[Task statement] Give back exactly the lines of the material below that start at the line containing "Given: Click the green" and end at the line containing "1080x1404 pixels.", and no others.

--- START ---

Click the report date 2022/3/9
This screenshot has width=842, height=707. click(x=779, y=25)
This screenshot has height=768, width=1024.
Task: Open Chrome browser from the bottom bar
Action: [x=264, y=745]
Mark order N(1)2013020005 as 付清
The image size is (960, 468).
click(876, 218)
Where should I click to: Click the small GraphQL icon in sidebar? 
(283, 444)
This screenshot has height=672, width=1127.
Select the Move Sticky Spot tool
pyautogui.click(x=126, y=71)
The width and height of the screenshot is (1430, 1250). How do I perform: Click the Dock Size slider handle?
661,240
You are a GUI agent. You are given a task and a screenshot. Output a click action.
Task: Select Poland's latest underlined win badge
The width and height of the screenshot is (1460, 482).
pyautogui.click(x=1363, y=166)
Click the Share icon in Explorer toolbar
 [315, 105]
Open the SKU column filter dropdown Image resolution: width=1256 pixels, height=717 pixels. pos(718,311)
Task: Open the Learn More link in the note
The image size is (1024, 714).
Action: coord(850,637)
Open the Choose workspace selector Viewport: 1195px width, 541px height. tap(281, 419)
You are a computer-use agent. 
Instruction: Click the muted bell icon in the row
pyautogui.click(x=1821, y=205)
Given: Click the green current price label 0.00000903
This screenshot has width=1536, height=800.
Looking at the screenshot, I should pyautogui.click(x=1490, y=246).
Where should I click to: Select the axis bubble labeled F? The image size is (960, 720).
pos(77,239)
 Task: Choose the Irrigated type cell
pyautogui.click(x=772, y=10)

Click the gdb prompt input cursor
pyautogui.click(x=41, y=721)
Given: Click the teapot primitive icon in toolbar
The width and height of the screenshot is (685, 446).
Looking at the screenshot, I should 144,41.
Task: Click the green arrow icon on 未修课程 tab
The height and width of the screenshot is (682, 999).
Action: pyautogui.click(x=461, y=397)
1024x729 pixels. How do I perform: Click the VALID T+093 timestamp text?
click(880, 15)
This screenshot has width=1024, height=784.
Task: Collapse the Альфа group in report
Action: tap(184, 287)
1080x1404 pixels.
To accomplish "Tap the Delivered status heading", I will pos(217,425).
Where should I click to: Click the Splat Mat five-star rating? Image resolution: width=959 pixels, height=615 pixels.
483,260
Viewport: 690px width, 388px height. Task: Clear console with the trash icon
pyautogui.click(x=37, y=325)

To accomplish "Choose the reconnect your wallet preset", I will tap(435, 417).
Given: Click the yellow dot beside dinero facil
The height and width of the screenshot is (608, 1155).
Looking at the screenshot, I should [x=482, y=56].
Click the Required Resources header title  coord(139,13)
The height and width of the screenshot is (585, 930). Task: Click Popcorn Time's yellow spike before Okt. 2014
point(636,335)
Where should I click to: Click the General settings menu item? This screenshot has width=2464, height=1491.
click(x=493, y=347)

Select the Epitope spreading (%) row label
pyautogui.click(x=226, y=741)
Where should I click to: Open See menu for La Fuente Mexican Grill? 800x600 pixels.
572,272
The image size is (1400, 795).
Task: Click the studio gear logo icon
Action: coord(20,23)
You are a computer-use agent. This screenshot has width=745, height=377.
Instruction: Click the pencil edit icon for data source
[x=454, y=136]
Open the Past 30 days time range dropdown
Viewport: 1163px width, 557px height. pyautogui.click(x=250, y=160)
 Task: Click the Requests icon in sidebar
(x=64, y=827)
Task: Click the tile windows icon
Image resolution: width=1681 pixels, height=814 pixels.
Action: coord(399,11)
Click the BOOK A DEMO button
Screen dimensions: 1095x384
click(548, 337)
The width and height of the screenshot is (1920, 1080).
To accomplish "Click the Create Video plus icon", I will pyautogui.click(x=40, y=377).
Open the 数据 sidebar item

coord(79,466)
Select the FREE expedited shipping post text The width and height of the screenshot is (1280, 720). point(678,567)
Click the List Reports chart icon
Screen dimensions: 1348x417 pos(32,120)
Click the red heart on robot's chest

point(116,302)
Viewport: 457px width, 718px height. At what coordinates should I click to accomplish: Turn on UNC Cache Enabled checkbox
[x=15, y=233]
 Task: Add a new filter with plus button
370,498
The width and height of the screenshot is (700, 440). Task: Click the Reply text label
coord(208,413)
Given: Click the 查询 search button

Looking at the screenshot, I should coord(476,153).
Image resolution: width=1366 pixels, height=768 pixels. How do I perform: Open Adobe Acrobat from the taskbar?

--- END ---

[Answer section]
Given: Click the green current price label 0.00000903
This screenshot has width=1536, height=800.
Looking at the screenshot, I should pyautogui.click(x=1490, y=246).
Where should I click to: Select the axis bubble labeled F? The image size is (960, 720).
pos(77,239)
 Task: Choose the Irrigated type cell
pyautogui.click(x=772, y=10)

Click the gdb prompt input cursor
pyautogui.click(x=41, y=721)
Given: Click the teapot primitive icon in toolbar
The width and height of the screenshot is (685, 446).
Looking at the screenshot, I should 144,41.
Task: Click the green arrow icon on 未修课程 tab
The height and width of the screenshot is (682, 999).
Action: pyautogui.click(x=461, y=397)
1024x729 pixels. How do I perform: Click the VALID T+093 timestamp text?
click(880, 15)
This screenshot has width=1024, height=784.
Task: Collapse the Альфа group in report
Action: tap(184, 287)
1080x1404 pixels.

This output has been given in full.